Thursday 26 November 2015

Life is Strange: PS4 Review

Life is Strange: PS4 Review


Platform: PS4
Released by Dontnod Entertainment

Dontnod Entertainment is responsible for one of the most over-looked games of the past few years - Remember Me.

A clever mesh of thriller and time-twisting, Remember Me was a stylish game that never garnered the wider success it deserved. But it's served the execution of Life Is Strange in ways that perhaps couldn't have been seen.

With the news the Life Is Strange five episodic series is getting a physical release, it seems a good time to go back over the release.

Set in the world of Arcadia Bay, it's the story of photography student Maxine Caulfield who discovers that she has the ability to wind back time and thwart moments of the Butterfly effect. But as ever, with those kind of choices, there are still natural consequences to the actions.

The game opens with an apocalyptic vision of a lighthouse being destroyed by a tornado and follows it up with the murder of a friend in a bathroom. Rewinding time obviously prevents the death, but Maxine then goes all Veronica Mars and tries to solve the murders while protecting her friend and inextricably heading towards her own destiny.
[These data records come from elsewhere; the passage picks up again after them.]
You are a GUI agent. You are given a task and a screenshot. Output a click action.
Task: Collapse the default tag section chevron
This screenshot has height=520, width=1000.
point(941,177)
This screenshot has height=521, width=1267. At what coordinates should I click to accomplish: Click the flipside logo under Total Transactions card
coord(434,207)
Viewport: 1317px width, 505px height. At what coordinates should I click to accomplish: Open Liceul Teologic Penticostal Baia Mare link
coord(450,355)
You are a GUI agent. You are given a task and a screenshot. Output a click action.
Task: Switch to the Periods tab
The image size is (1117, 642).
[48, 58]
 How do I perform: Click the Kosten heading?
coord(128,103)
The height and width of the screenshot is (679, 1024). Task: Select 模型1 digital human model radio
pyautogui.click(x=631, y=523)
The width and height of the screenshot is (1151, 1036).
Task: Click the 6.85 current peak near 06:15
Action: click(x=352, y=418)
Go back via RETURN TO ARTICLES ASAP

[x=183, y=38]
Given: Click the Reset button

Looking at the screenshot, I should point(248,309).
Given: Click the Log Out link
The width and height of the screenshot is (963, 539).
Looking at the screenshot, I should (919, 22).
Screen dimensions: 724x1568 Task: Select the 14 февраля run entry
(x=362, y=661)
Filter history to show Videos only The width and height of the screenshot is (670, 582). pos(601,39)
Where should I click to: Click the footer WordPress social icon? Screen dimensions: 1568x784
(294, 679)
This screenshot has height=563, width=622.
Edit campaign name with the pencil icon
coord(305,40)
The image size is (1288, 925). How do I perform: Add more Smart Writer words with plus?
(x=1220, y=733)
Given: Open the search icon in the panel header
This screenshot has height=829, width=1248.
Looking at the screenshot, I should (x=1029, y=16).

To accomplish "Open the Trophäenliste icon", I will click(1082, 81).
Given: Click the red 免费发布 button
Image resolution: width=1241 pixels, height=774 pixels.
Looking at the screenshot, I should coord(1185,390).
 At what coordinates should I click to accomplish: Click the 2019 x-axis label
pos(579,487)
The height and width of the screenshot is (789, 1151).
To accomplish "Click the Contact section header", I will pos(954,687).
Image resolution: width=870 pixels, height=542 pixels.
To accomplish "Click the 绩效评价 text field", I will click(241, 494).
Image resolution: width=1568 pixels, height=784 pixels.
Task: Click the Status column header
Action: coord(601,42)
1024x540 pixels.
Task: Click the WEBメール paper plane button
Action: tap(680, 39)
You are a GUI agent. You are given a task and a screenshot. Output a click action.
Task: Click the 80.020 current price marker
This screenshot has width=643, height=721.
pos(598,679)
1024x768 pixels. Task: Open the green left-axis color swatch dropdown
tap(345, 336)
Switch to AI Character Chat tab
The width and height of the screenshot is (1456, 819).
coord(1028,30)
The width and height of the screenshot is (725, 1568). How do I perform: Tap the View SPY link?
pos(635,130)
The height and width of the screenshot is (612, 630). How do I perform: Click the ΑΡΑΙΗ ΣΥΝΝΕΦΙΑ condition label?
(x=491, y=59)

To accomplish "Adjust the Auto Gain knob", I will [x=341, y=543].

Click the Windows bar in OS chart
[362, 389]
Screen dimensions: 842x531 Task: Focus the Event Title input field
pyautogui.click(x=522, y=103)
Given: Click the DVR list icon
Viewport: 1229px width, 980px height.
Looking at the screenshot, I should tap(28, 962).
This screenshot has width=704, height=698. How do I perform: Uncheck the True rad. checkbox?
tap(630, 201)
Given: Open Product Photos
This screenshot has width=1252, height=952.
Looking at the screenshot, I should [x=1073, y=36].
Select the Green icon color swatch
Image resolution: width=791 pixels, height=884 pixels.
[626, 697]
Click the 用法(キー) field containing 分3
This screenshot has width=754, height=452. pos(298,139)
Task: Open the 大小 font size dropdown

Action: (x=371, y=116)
Using the interactive world we've come to expect from the likes of the Telltale Games series, Life Is Strange follows a similar path, but weaves in deeper darker threads that are a lot stronger than you'd perhaps expect. With decisions having deeper emotional consequences further down the line, it takes a while for the ramifications of the Butterfly effect to really play out. But when they do, they really hit.

Maxine is a realistic protagonist, from her vulnerability to her awkwardness, the universal feeling she evokes is one many will have experienced at school or in college.  While you're confined to the areas around Arcadia Bay, the fact you revisit them time and time again makes you feel more connected to the narrative and the world within.

Ultimately, there are moments within Life Is Strange that stand out and others that slightly fall short, it's good to see another developer take some chances within the genre. It's worth taking the risk, because much like Remember Me, one suspects that Life Is Strange will come to be regarded as a title that shaped a different way of episodic gaming.